Blog
December 19, 2024
Making the Most of Cloud Spending
Getting the most out of cloud spend involves: expertise that can guide operational development and also taking advantage of credits and discounts.
Making the Most of Cloud Spending
Cloud Credits
Amazon Web Services, Google Cloud Platform and Microsoft Azure are such attractive cloud service providers because of their free credits. At the time of writing, GCP is offering up to $300,000 in credits for AI startups. Those credits can be a huge advantage to companies large and small. The best practices to follow when you have credits are the same as without, but credits will take you further.
Noop is how you can leverage credits without hiring specialists to manage cloud services. Noop encourages (and in some cases enforces) cost-saving best practices with all necessary components to develop, deploy and run enterprise-grade applications — Noop is built for developers.
Expertise is the Hidden Cloud Cost
When you consider how complicated the big three cloud providers are it isn’t any wonder they offer credits to attract new customers. When using one of the big three, it is typical to have dedicated expertise to manage the operations of running software in those clouds.
It takes substantial knowledge just to understand what services are available, managing what those services cost is another job in itself. In fact, large organizations dedicate teams of people to cloud management responsibilities. And while credits expire, dedicated expertise is a constant feature of leveraging general-purpose clouds.

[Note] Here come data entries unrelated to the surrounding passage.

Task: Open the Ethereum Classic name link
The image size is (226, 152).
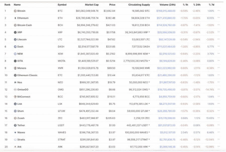Action: coord(27,75)
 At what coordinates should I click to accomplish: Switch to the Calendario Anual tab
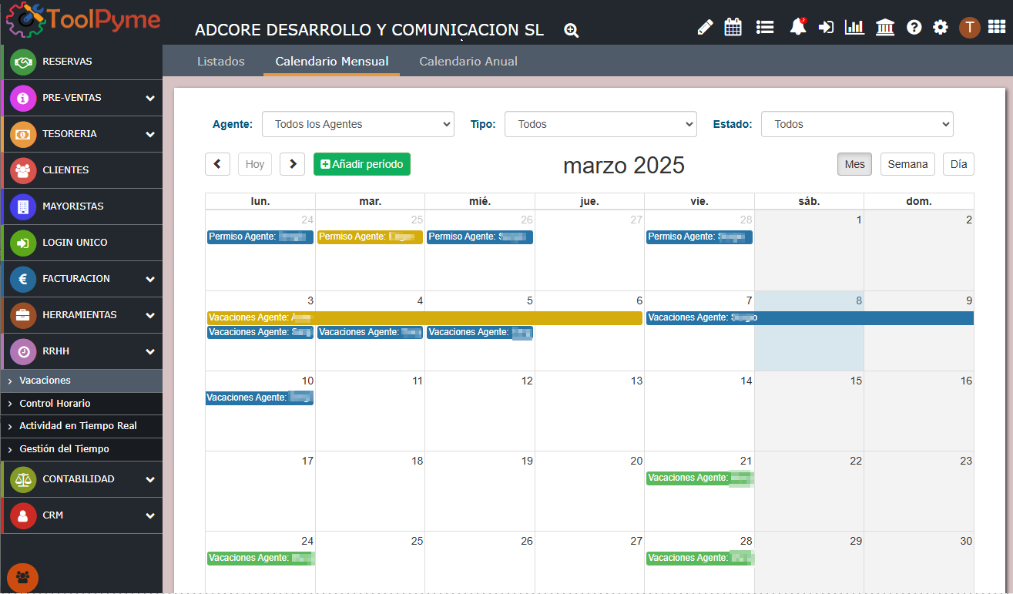(468, 62)
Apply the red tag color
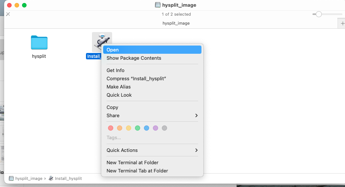This screenshot has height=187, width=345. click(x=111, y=128)
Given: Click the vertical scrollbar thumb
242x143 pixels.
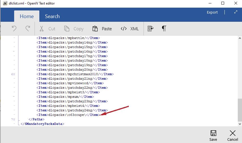Looking at the screenshot, I should 240,109.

The right expertise helps guide the organization toward essential operational components that both provide necessary capabilities and keeps costs down.
Making The Most of Cloud With or Without Credits
Regardless of available credits, strict management of cloud resources and careful budgeting lets developers get more for their money. All cloud providers have discount programs that work on the principle that committed spending will reduce overall cost. In other words if you commit to spending a certain amount of money over a specific timeframe, the cost will be lower than if you purchased the same resources over that same period without a commitment.
On Amazon Web Services discount programs include:
- Reserved instances (RIs) and spot instances
- AWS Savings Plans are a lot like RIs, but have specific limitations depending on the savings plan
- Enterprise Discount Program (EDP), sometimes referred to as a private pricing agreement (PPA)
- AWS partner programs and the AWS Migration Acceleration Program (MAP)
Google Cloud discount programs include:
- Committed use discounts (CUDs) one or three year commitment of spend or resource usage in exchange for a discount
- Sustained use discounts (SUDs) are applied automatically when resources cross specific time usage thresholds
- Spot instances
Azure has the most discount options, highlights include:
- Reservations (specific resource allocation)
- Savings plans for compute (across usage categories)
- Several migration programs including FastTrack, Migration and Modernization Program
- Spot instances
Their offers page provides an index to the different programs.
Other general cost-saving considerations:
- Automatically turn off unused resources
- Downscale development and test resources without compromising production parity
- Create ad-hoc environments from manifests or infrastructure as code to reduce setup labor and reduce errors
When used carefully, credits provide an opportunity to try things that would otherwise be too risky. Having the freedom to experiment without the risk of losing money, developers can find opportunities they would otherwise miss. As long as good practices are maintained while credits are available and continuing once they’re gone, credits provide a substantial business advantage.